**PROMPT:** Below are records; please write out exactly the lines from the first line through the line containing "The image size is (644, 208).", with no pictures.

(Records drawn from a dataset)
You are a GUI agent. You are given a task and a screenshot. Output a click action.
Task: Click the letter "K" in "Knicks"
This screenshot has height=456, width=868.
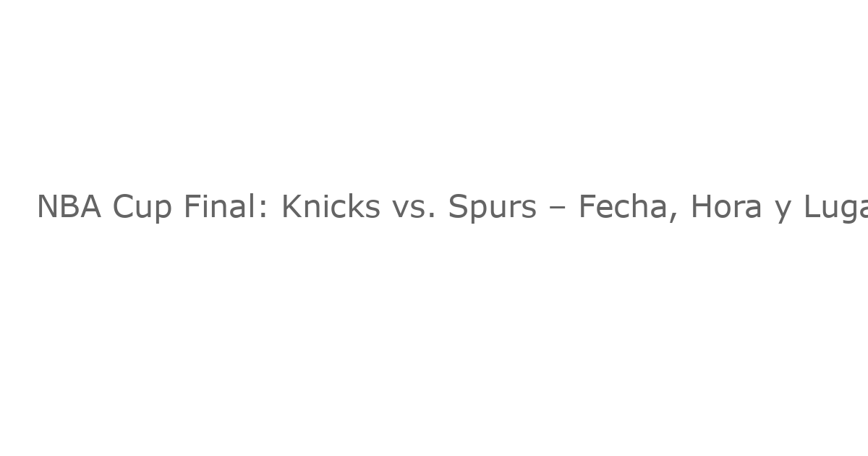coord(289,208)
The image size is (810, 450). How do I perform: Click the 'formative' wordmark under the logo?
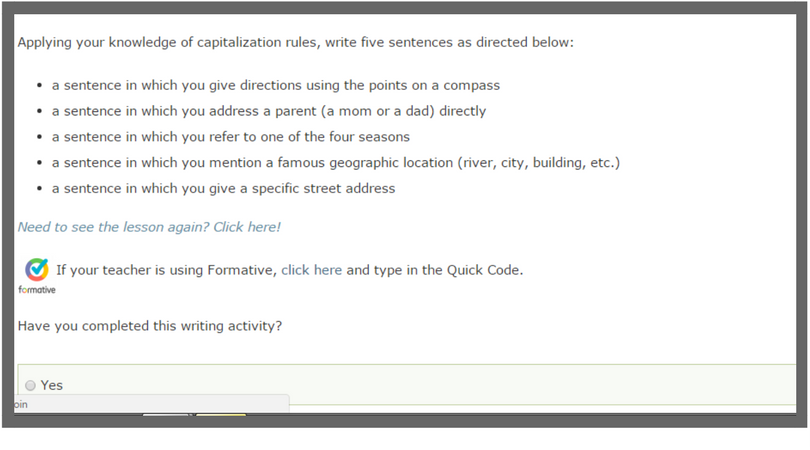[37, 290]
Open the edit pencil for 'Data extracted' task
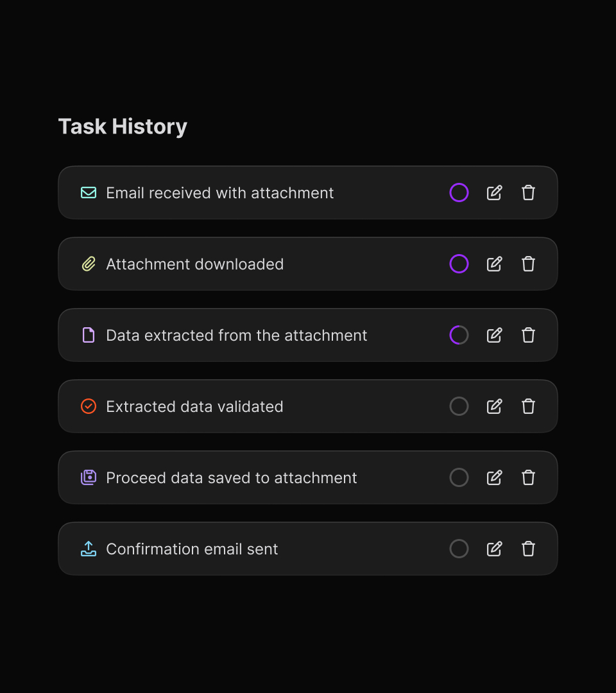This screenshot has width=616, height=693. pos(494,335)
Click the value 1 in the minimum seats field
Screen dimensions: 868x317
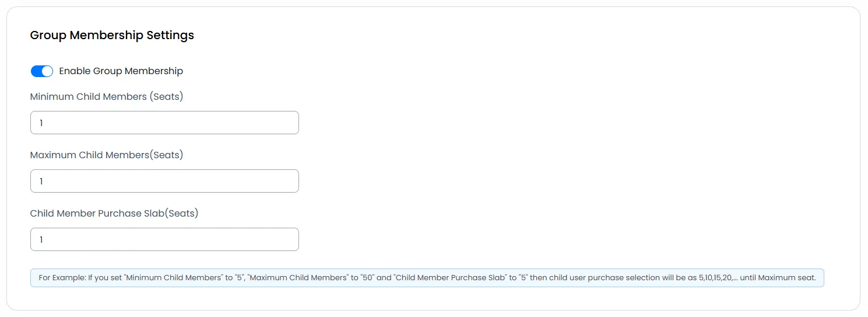pos(41,123)
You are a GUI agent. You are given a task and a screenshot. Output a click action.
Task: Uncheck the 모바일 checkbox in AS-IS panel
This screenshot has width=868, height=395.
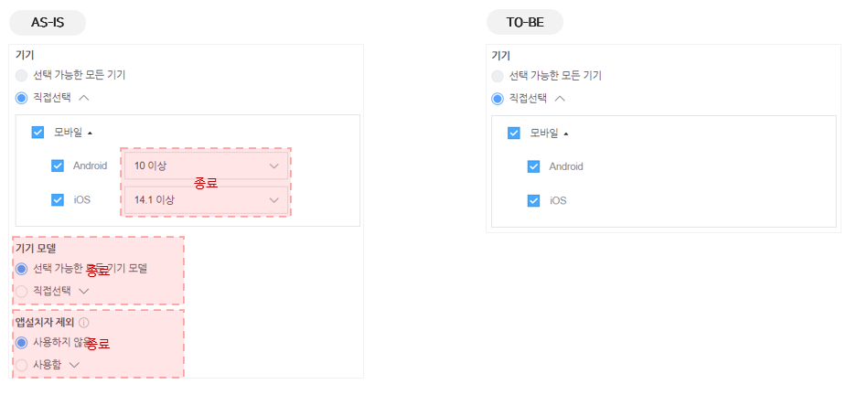pyautogui.click(x=38, y=133)
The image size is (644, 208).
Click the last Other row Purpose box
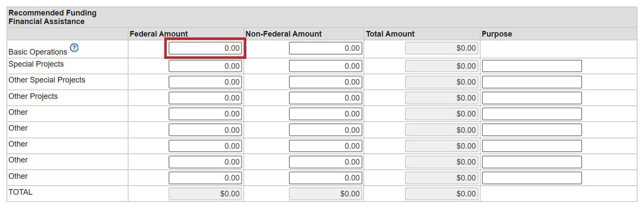pos(531,178)
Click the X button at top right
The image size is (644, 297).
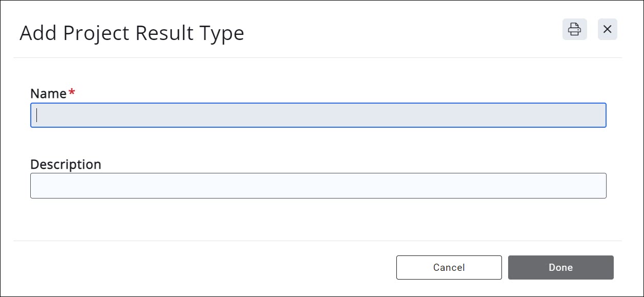point(607,29)
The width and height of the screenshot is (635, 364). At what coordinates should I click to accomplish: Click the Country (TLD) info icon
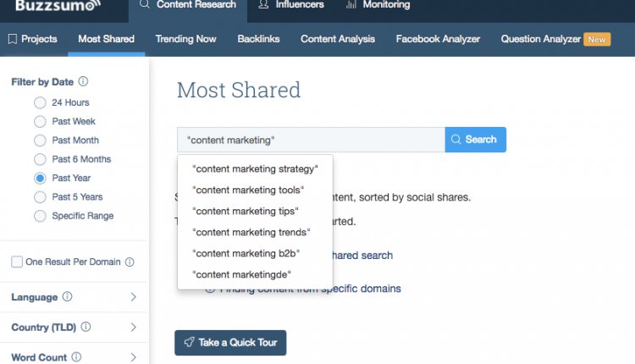pos(86,327)
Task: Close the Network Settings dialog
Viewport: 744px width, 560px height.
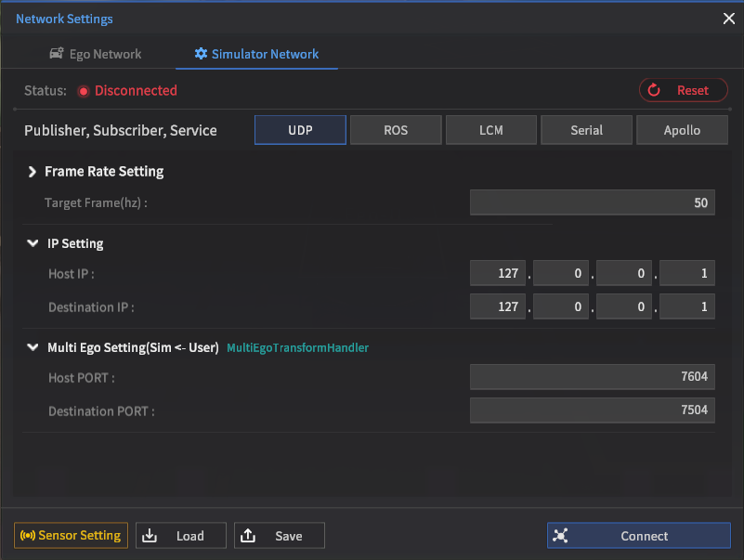Action: 729,19
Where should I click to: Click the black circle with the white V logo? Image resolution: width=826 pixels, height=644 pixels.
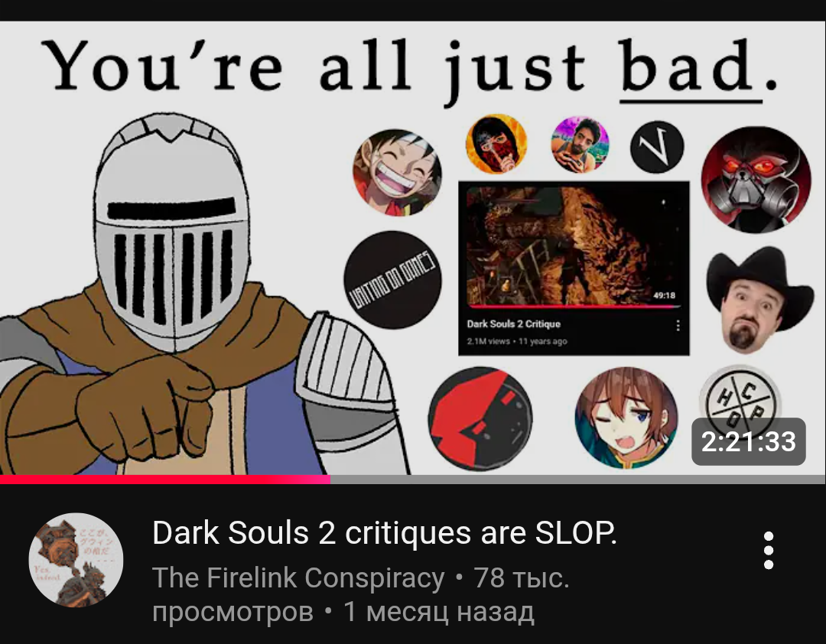(657, 147)
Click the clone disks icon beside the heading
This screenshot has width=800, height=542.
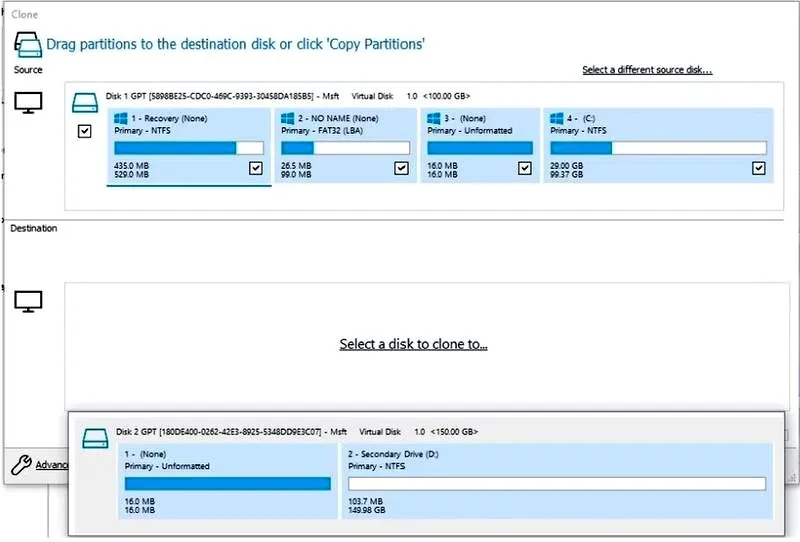[28, 44]
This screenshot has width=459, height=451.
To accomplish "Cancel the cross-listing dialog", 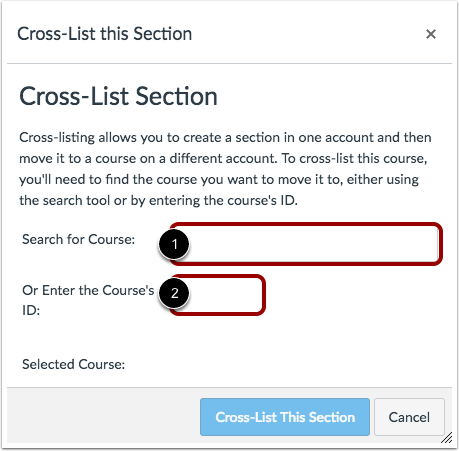I will (x=409, y=417).
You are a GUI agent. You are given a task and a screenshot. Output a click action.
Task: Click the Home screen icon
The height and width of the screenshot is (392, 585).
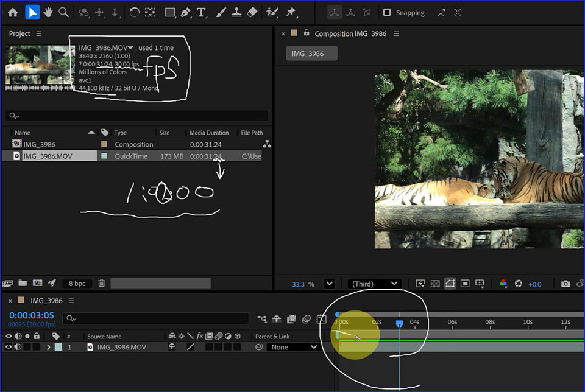click(x=13, y=12)
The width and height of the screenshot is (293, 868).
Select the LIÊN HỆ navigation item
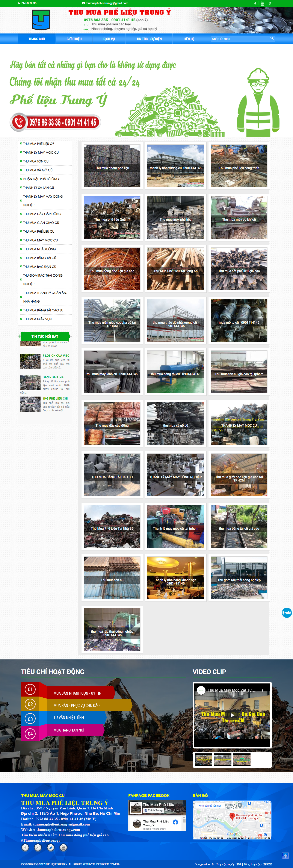(x=189, y=39)
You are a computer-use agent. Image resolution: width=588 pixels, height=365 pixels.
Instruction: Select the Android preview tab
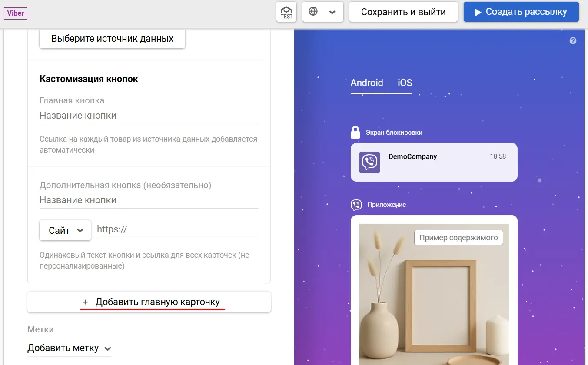click(x=366, y=83)
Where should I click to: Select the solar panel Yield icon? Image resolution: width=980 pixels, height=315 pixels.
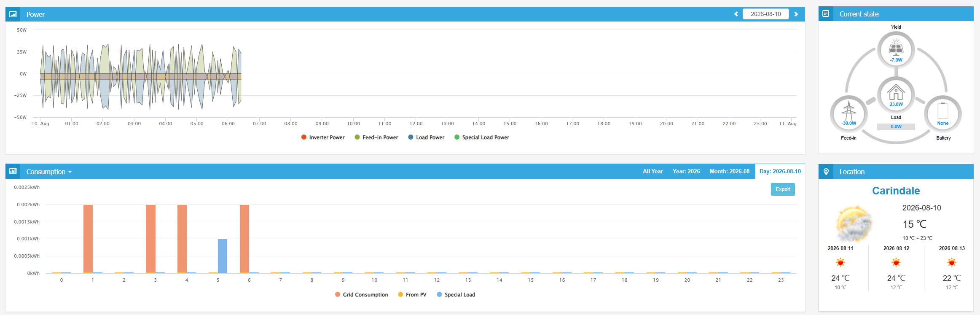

**FINISHED TASK:**
You are a GUI agent. You are given a task and a screenshot. Output a click action.
Task: Click the letter "K" in "Knicks"
This screenshot has height=456, width=868.
coord(289,208)
The image size is (810, 450). How do I perform: Click the 'formative' wordmark under the logo?
[37, 290]
Open the edit pencil for 'Data extracted' task
This screenshot has width=616, height=693. pos(494,335)
Click the value 1 in the minimum seats field
Screen dimensions: 868x317
pos(41,123)
You are a GUI agent. You are given a task and a screenshot. Output a click action.
Task: Uncheck the 모바일 checkbox in AS-IS panel
This screenshot has width=868, height=395.
pyautogui.click(x=38, y=133)
The image size is (644, 208).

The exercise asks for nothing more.